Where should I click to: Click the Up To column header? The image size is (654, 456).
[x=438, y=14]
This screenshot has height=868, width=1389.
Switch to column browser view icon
* * *
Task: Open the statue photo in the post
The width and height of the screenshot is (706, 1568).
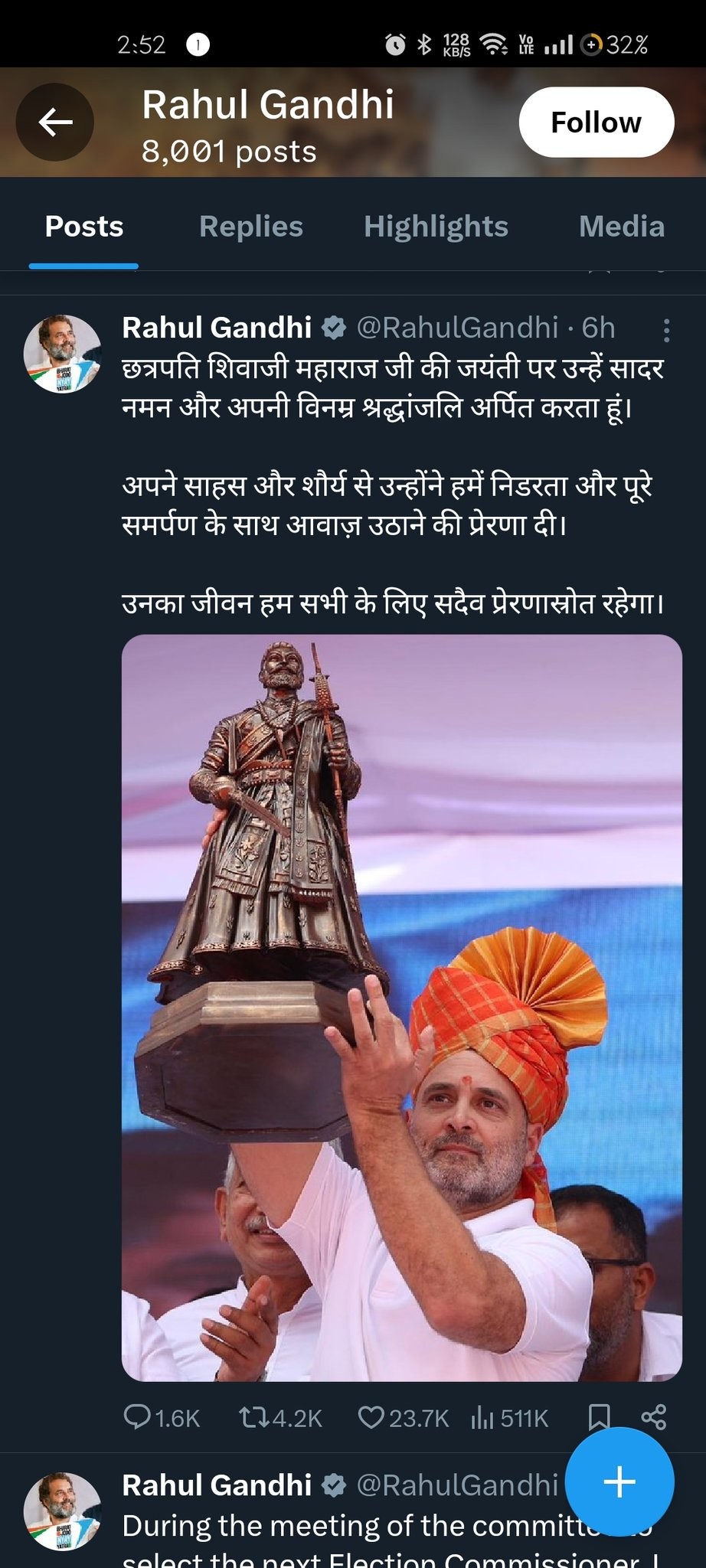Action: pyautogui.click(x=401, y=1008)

Aim of the task: Beginning with the line containing "Where should I" and ending with the line containing "Switch to column browser view icon", extract those lines exactly from the listing above, and only those.

Solution:
Where should I click to: Click the Up To column header? The image size is (654, 456).
[x=438, y=14]
This screenshot has height=868, width=1389.
Switch to column browser view icon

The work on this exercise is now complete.